Most obviously, many of the same places where massive resistance to Obamacare is fiercest were also those places that fought hardest against black civil rights. Which is to say: the South and parts of the West. Arizona Senator Barry Goldwater might not have been personally invested in maintaining Southern segregation, but as the Republican party's presidential candidate in 1964 he made his opposition to the Civil Rights Act of that year a centerpiece of his campaign. And in those same places, opposition to Obamacare is this generation's racist backlash. Directed this time at a black president's signature piece of domestic legislation -- which itself borrowed many of its ideas from Republican proposals -- it is racism all the same.

But at the risk of playing pop-psychologist, I think there is something deeper at work in the recurring phenomenon of massive resistance. Those who vowed to stand in the schoolhouse door to preserve segregation 50 years ago saw civil rights not only as a rebuke to their white way of life, but as an indictment of their understanding of the past as well -- of how the present they wanted to preserve had come to be in the first place. If Southerners had to admit that Southern segregation amounted to nothing more than legalized, racialized brutality, then they might have to re-examine all the other myths they told themselves about their heritage.

So it is for those who now threaten to close the government unless the Affordable Care Act is killed, and in two directions. For the Free Market Fundamentalists who believe that all social problems should be left to the private sector, Obamacare forces them to acknowledge that the private health insurance system has failed to control costs and to cover millions of people. For those who will not reckon in any way with the facts of American economic inequality, the Affordable Care Act enrages them because it addresses problems they refuse to see in the first place.

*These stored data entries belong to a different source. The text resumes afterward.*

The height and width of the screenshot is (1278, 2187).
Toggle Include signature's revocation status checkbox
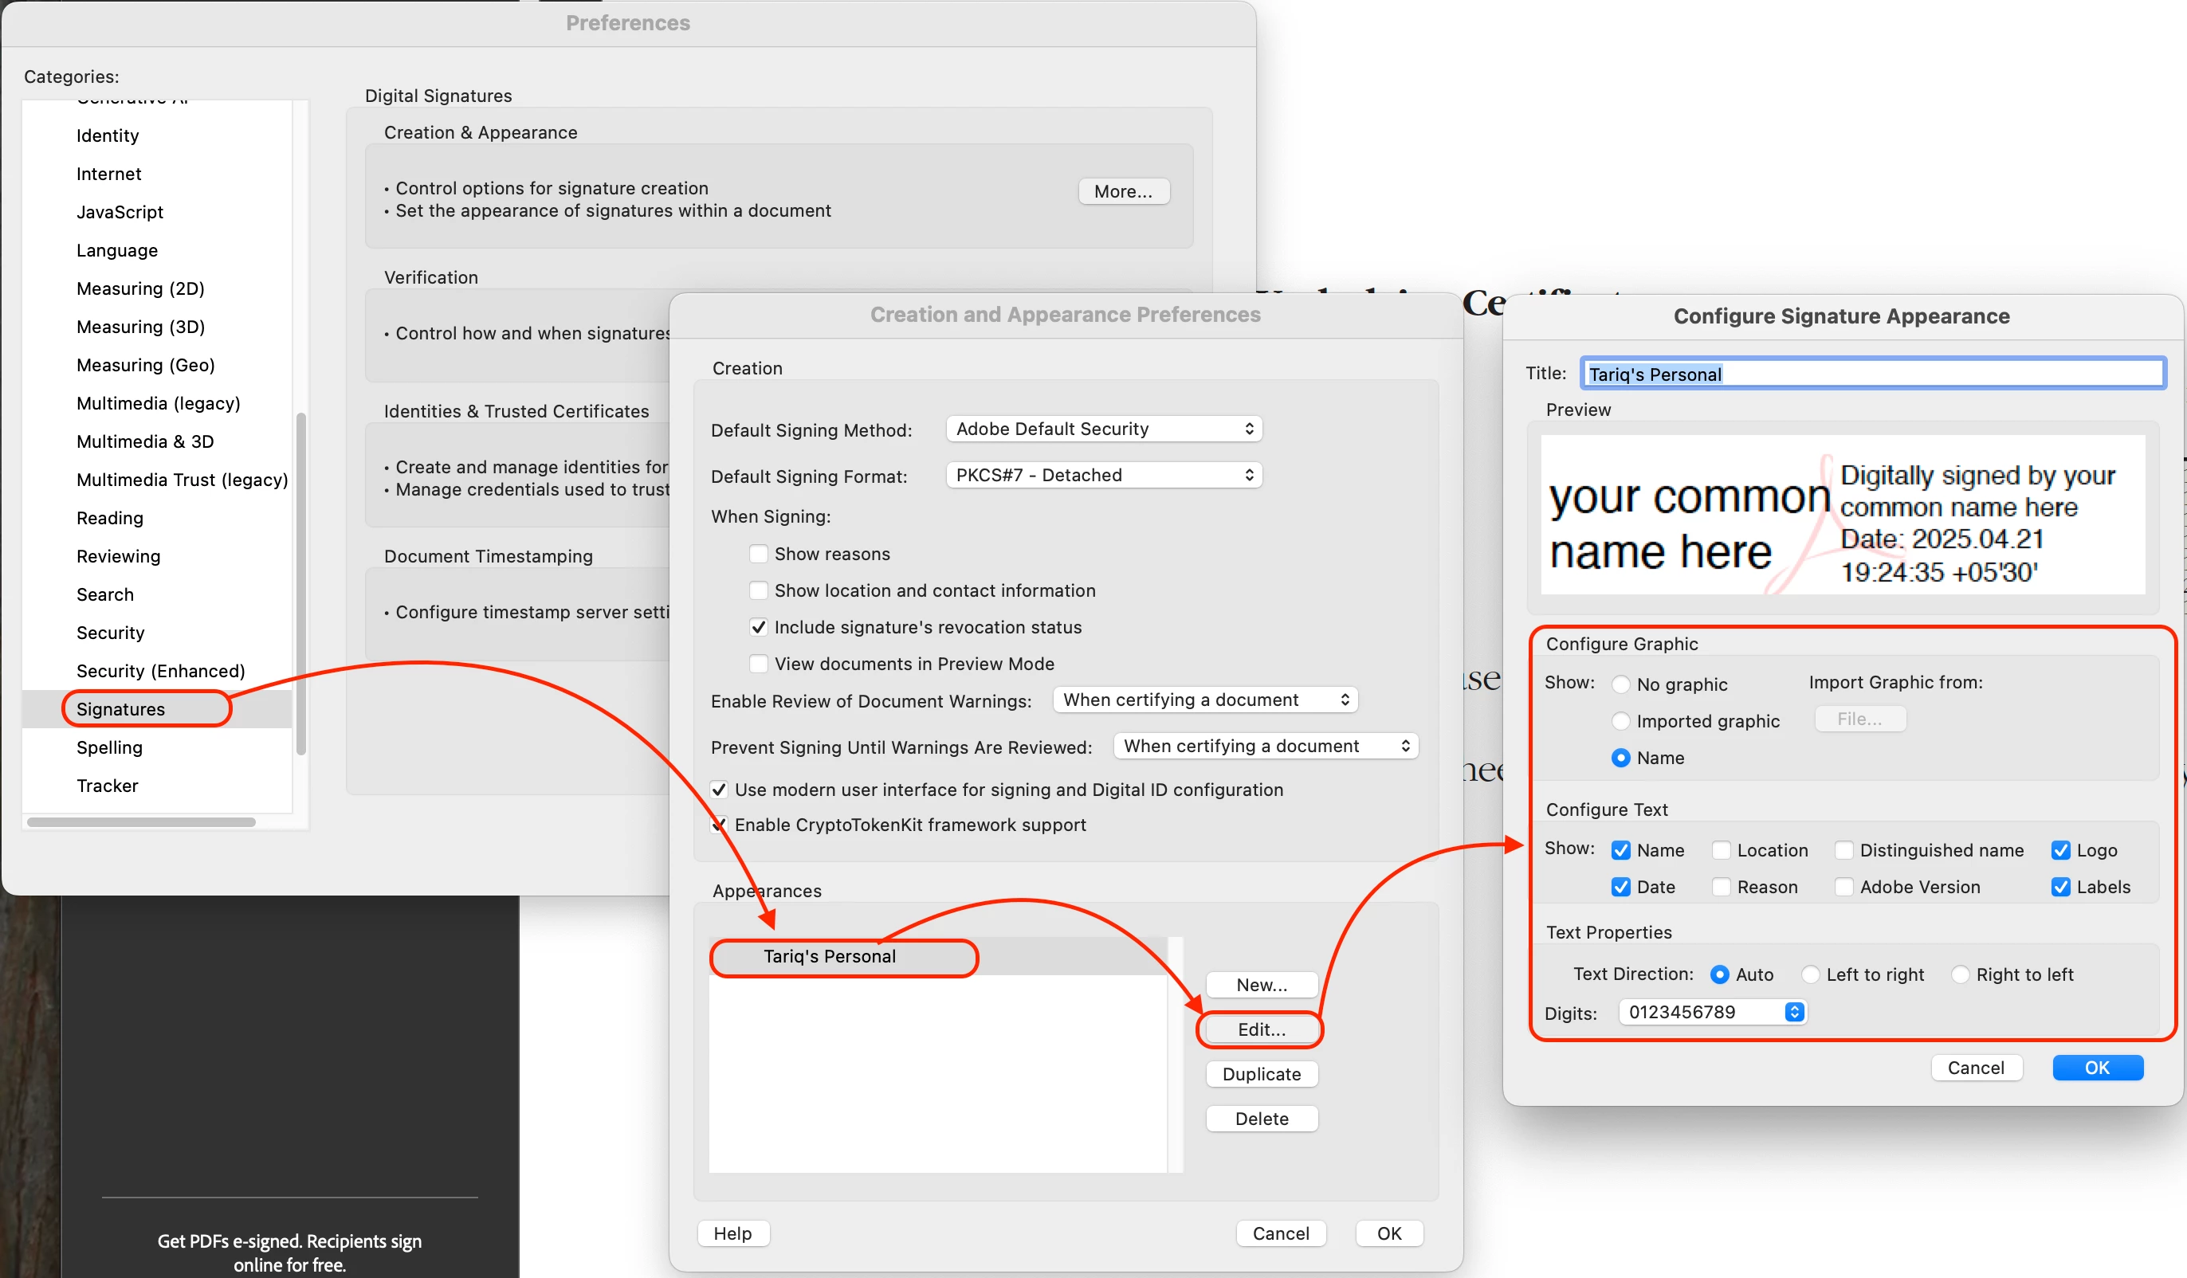pyautogui.click(x=759, y=627)
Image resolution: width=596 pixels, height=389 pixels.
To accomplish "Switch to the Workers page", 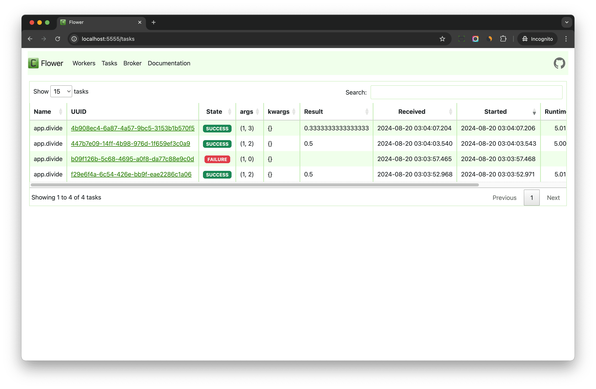I will coord(84,63).
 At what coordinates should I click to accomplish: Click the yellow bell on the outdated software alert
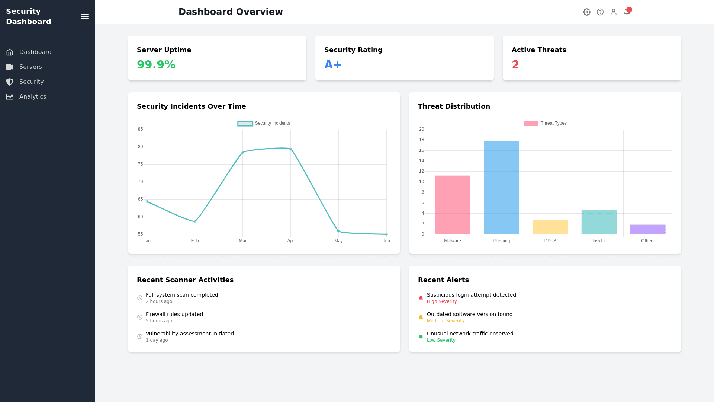tap(421, 317)
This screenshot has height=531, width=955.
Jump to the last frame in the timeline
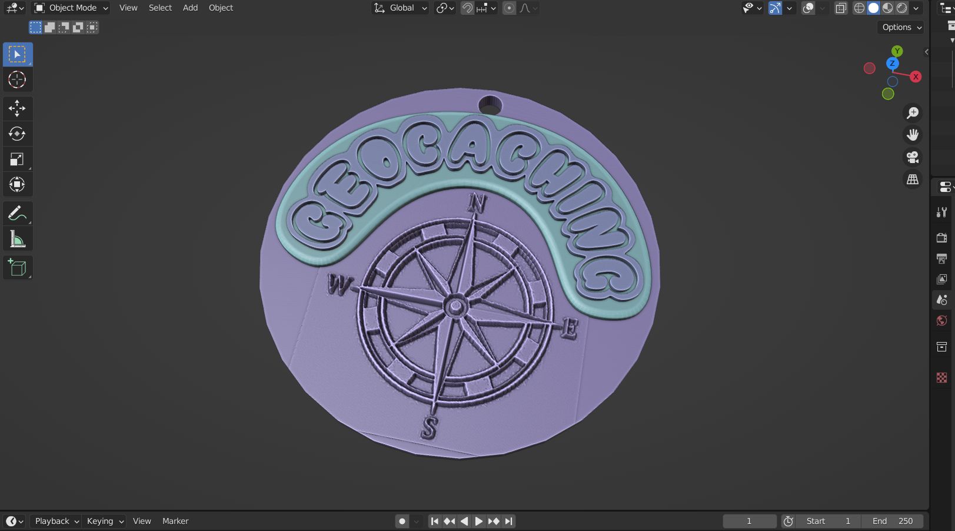point(509,521)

Years ago the Israeli psychiatrist Ziv Rex quipped that the Germans would never forgive the Jews for Auschwitz, and a similar dynamic has driven the hysteria of massive resistance then and now. How else to explain comments like those by Pennsylvania Republican Governor Tom Corbett about the lazy unemployed people dragging down his state? Poverty and poor health outcomes are acute in many of the places where massive resistance to the Affordable Care Act is most virulent -- 60 percent of America's poor children live in states governed by Republicans right now. Rather than acknowledge that their world-view might need revising, massive resistors blame the victims instead.

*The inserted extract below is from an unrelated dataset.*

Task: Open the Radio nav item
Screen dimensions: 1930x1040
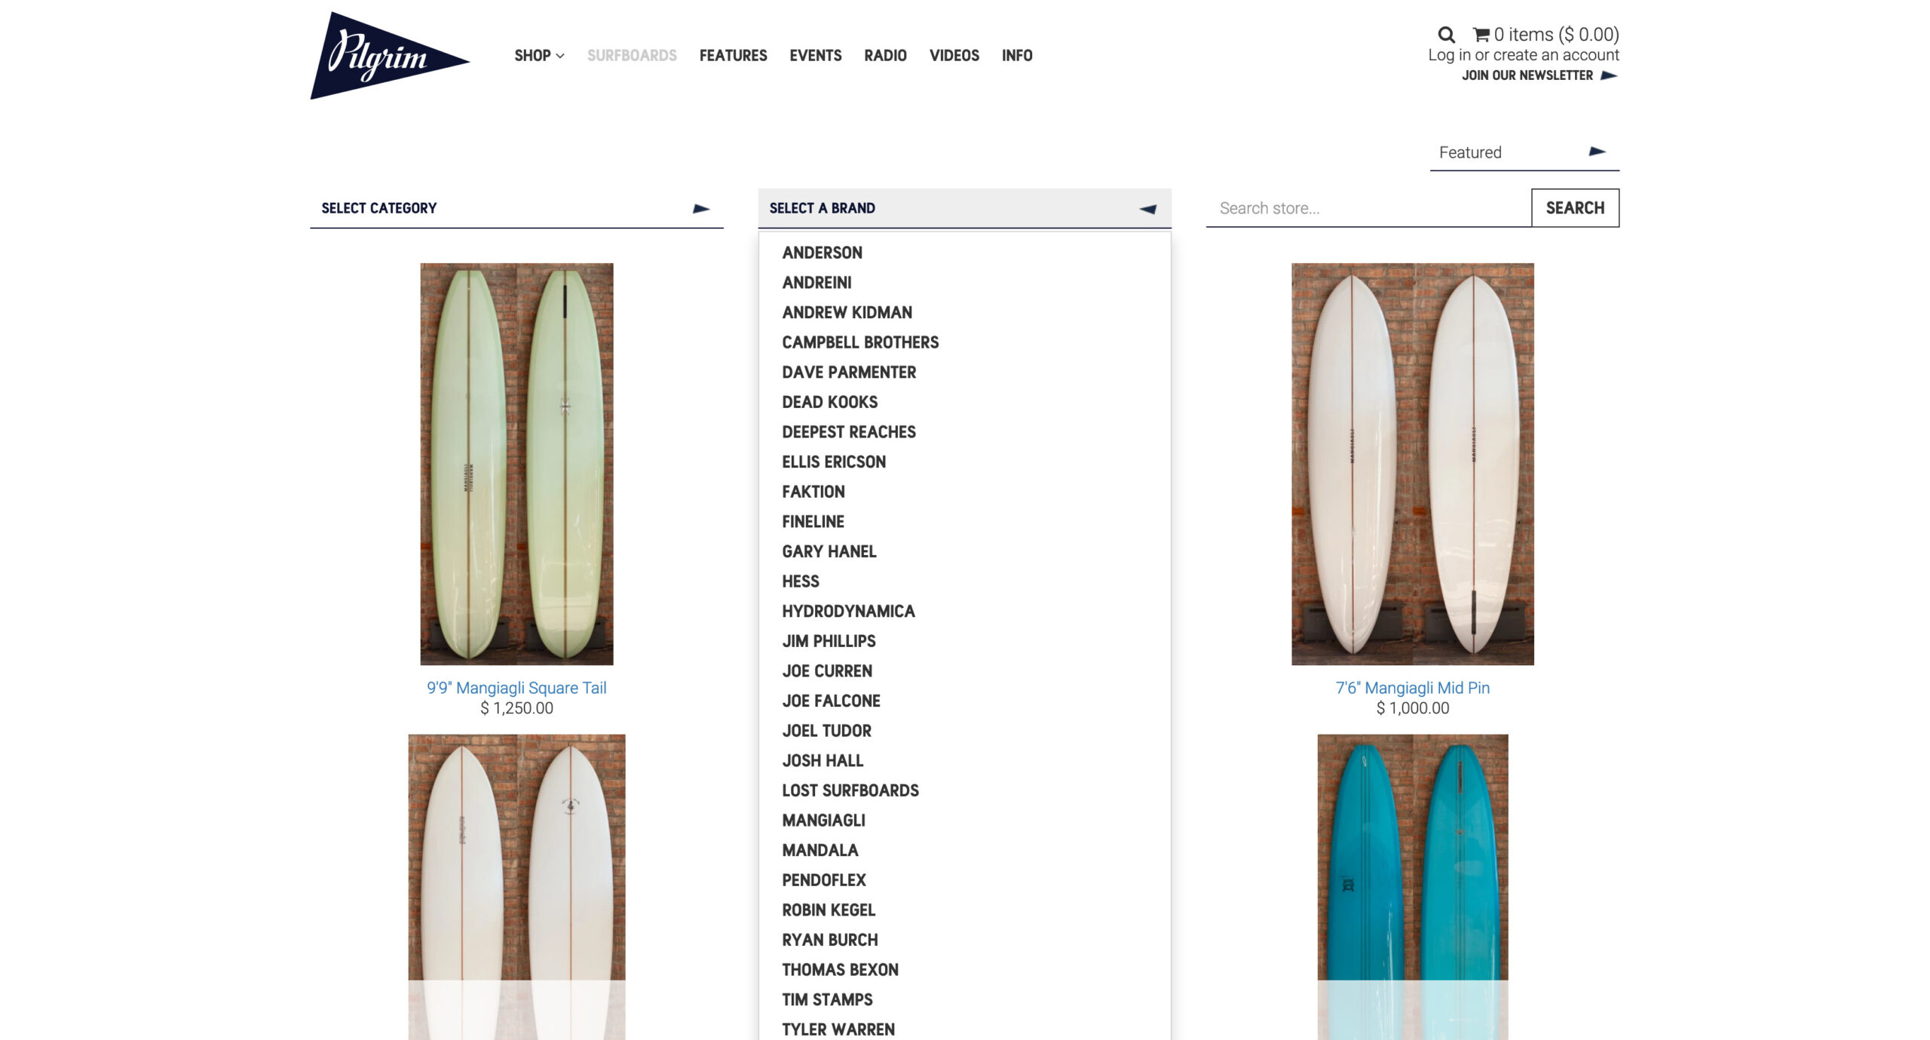Action: 884,56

Of course the system of racial segregation that Southerners defended with such angry energy could only have been created because the white South never really had to confront the realities and consequences of slavery after the Civil War. In the 1890s, Atlanta Constitution editor and "New South" booster Henry Grady was grateful that "human slavery was swept forever from American soil," but he went on to tell his audience that "The south has nothing for which to apologize. The south has nothing to take back." 4 million enslaved Africans might have disagreed. Massive resistance has flourished where historical amnesia is most rampant.

Steven Conn is a professor of history at Ohio State University. He most recent book is "To Promote the General Welfare: The Case for Big Government" (Oxford University Press).